begin SOURCE DATA

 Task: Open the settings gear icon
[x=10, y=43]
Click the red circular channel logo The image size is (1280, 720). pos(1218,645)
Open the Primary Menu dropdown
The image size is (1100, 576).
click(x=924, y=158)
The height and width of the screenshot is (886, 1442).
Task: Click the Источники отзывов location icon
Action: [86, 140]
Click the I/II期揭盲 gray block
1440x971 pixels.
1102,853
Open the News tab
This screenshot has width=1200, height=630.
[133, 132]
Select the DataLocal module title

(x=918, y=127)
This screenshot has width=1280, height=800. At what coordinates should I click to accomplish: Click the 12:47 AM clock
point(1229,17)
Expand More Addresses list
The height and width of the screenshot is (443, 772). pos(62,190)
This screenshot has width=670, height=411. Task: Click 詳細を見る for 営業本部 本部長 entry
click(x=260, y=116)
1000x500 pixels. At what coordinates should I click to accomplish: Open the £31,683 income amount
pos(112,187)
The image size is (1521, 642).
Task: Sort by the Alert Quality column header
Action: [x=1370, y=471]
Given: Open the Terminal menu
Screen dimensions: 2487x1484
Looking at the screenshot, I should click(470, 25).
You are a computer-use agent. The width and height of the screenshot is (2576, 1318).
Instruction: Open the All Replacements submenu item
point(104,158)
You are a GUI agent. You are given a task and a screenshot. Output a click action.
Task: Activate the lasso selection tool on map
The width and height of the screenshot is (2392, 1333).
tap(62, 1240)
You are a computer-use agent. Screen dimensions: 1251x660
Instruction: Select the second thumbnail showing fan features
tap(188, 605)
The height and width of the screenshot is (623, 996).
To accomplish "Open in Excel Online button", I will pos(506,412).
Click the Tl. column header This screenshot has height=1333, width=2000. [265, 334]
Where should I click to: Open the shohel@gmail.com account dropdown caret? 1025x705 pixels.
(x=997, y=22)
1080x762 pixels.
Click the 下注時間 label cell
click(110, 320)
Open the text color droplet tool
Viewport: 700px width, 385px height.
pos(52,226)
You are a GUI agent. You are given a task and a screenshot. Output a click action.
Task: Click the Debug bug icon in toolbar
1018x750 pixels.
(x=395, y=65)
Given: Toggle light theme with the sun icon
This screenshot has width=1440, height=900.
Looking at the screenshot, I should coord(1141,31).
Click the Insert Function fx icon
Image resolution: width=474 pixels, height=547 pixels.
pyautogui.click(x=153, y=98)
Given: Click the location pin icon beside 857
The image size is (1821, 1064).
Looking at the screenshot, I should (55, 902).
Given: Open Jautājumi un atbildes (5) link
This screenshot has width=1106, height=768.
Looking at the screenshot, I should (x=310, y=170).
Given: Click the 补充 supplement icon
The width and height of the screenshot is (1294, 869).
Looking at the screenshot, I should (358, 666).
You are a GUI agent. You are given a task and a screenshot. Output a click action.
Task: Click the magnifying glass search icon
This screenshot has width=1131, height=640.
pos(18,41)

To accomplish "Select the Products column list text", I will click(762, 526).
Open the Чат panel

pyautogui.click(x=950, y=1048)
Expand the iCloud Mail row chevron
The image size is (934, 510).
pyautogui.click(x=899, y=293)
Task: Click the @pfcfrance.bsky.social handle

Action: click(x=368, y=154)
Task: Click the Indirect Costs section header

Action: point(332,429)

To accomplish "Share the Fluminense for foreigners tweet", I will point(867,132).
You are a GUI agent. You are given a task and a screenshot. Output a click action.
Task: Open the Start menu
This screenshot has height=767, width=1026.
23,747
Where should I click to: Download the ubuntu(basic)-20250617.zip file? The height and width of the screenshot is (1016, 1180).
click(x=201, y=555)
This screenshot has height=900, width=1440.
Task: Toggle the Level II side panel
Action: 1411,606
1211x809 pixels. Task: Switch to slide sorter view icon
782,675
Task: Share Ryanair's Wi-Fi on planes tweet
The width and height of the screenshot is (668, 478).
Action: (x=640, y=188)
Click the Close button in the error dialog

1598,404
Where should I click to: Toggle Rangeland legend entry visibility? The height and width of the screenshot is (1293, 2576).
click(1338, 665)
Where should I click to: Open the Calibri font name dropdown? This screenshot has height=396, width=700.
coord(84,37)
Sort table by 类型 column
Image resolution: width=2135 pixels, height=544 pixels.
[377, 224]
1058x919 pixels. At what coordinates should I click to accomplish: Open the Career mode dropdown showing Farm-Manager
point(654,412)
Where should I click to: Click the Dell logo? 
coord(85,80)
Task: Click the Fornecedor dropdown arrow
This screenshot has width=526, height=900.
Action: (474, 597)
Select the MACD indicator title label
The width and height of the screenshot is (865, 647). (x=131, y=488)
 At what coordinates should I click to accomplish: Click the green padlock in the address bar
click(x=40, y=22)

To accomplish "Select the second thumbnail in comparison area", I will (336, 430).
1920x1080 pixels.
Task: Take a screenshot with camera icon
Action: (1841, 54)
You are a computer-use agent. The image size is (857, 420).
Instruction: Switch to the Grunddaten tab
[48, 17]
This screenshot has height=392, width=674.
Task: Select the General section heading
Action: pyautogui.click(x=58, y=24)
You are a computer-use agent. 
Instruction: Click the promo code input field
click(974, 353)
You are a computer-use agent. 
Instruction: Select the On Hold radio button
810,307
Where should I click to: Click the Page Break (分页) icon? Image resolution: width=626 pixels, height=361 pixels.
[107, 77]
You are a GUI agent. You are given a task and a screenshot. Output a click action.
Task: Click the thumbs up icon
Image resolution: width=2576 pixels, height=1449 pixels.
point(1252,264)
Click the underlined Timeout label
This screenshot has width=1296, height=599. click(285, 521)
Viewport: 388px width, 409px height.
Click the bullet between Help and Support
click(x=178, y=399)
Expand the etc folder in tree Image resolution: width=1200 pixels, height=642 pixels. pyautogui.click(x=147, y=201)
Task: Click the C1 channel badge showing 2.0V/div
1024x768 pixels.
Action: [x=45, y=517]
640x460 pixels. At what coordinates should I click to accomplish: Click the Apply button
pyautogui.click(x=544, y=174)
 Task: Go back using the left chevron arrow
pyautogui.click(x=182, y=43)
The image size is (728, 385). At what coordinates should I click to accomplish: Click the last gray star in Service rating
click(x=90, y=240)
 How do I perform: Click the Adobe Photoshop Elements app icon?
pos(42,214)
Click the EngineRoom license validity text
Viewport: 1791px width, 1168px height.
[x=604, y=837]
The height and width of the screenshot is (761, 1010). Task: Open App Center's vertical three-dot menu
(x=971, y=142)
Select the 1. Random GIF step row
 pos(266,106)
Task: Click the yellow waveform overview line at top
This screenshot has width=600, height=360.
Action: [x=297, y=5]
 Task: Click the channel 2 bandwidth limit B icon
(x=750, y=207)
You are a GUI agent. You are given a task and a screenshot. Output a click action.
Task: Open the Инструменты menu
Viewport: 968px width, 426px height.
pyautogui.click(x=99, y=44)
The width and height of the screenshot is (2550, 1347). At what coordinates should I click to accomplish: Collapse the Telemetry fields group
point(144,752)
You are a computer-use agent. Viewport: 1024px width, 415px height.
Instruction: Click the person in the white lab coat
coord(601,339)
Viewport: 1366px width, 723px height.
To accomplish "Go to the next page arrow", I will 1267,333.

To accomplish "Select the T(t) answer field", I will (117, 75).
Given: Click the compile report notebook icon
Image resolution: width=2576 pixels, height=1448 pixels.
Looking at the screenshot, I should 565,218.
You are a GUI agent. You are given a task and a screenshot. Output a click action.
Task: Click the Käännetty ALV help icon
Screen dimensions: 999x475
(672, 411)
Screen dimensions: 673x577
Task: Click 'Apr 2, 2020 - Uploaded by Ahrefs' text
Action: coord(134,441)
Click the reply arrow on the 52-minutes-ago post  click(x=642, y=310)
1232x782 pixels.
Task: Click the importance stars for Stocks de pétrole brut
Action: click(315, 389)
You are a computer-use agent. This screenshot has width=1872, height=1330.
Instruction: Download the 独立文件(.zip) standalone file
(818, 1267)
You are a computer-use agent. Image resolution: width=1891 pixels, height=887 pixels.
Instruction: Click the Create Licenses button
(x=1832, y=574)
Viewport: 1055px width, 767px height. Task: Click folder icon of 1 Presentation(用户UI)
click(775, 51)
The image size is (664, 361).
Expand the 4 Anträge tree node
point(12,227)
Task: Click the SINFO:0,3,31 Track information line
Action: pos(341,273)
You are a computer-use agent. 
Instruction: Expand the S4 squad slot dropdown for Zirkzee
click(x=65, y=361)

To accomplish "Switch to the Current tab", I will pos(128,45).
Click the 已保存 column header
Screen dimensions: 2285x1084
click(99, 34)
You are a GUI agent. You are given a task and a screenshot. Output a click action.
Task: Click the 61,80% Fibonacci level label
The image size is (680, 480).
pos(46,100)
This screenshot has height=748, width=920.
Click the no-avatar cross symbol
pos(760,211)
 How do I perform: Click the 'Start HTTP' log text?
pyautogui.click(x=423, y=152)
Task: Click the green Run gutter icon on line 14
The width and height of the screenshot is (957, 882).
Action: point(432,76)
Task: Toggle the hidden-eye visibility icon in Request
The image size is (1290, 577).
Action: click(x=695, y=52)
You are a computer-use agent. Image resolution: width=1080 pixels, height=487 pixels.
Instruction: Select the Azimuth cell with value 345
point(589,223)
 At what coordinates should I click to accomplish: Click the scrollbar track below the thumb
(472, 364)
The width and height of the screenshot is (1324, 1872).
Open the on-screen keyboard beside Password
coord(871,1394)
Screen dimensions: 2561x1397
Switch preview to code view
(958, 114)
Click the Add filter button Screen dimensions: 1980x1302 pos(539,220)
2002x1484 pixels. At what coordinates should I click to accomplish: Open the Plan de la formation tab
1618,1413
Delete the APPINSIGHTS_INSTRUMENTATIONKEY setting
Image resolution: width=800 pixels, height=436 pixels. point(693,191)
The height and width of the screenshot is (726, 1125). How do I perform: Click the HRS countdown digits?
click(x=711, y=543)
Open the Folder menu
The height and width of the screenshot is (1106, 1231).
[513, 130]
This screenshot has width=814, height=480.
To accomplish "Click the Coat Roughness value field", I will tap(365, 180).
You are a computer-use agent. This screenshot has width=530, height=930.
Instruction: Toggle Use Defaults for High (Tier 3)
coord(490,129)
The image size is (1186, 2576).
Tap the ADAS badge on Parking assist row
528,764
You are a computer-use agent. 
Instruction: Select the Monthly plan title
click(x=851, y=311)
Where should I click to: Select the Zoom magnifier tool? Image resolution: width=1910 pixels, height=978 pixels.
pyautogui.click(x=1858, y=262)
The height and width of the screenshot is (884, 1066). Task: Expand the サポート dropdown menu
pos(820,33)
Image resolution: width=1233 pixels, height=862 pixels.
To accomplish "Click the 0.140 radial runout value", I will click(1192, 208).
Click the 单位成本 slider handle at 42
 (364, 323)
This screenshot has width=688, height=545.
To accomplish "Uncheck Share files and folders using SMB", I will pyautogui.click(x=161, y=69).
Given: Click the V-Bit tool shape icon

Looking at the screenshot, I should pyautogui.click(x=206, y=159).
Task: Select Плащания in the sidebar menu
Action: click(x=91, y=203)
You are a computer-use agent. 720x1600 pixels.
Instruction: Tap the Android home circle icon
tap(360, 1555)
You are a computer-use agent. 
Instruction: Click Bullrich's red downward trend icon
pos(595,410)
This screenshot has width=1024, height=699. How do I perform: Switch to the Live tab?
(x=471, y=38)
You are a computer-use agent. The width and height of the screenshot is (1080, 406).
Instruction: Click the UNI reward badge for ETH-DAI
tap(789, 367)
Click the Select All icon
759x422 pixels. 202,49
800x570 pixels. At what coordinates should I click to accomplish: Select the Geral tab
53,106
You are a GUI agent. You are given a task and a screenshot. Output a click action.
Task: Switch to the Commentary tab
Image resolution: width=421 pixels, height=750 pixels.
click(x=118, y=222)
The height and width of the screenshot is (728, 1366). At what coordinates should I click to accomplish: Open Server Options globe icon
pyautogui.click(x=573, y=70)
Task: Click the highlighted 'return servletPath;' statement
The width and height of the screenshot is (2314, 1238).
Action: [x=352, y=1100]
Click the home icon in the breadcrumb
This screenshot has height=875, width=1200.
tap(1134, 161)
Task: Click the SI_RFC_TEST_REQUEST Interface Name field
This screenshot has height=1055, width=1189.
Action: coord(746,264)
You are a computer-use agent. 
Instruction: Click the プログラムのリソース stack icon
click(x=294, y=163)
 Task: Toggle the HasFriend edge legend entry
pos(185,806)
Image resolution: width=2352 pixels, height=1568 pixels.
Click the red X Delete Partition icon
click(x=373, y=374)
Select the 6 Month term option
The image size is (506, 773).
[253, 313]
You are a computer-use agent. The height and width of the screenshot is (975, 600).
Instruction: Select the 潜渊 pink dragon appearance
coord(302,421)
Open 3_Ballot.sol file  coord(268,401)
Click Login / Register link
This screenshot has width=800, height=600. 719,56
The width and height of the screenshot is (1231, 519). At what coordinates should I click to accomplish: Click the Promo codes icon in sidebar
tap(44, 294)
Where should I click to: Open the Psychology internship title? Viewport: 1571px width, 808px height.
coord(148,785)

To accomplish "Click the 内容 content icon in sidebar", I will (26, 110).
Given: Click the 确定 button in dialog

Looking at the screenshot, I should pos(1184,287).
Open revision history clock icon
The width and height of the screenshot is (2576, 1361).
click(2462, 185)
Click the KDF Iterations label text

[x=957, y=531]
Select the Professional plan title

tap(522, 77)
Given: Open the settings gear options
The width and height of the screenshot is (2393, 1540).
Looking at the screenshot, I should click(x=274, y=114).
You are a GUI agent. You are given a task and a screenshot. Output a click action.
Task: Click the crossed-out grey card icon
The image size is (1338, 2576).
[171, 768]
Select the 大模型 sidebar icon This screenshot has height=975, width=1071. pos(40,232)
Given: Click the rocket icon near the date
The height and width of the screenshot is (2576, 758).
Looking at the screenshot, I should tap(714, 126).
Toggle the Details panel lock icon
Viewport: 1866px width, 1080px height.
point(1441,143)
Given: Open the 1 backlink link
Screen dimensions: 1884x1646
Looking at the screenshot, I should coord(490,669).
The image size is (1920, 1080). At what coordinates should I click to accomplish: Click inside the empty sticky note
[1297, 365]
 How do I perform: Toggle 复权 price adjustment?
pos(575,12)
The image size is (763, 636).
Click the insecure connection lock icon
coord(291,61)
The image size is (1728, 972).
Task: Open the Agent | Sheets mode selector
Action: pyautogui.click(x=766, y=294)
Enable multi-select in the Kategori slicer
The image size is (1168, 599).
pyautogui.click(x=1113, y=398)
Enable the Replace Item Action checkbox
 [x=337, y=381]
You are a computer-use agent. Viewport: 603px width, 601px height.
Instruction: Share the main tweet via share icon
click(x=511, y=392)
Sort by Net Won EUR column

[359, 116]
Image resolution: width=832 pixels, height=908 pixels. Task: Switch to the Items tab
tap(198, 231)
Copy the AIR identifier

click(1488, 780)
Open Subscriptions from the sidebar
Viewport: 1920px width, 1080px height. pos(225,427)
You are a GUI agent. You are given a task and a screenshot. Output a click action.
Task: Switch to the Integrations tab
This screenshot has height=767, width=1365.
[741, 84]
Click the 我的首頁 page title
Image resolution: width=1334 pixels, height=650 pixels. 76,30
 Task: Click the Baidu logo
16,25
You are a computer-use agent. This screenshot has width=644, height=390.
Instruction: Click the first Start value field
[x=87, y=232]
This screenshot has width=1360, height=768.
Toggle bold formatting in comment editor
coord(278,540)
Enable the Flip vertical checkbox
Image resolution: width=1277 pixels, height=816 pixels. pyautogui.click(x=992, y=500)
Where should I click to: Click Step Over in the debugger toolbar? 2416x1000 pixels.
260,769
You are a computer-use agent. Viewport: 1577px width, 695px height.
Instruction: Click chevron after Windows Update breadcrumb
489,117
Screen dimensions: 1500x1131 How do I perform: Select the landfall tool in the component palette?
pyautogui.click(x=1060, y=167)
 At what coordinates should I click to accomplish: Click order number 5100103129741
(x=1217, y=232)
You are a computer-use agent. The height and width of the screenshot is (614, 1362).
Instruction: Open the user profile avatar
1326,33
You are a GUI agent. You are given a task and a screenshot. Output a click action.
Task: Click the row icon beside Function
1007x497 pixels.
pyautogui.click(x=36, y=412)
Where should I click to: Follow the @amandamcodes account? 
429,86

end SOURCE DATA

*TASK PROMPT*
Copy the items verbatim, from the start of the items through the line containing "Action: [86, 140]", both ends included.

*FULL ANSWER*
 Task: Open the settings gear icon
[x=10, y=43]
Click the red circular channel logo The image size is (1280, 720). pos(1218,645)
Open the Primary Menu dropdown
The image size is (1100, 576).
click(x=924, y=158)
The height and width of the screenshot is (886, 1442).
Task: Click the Источники отзывов location icon
Action: [86, 140]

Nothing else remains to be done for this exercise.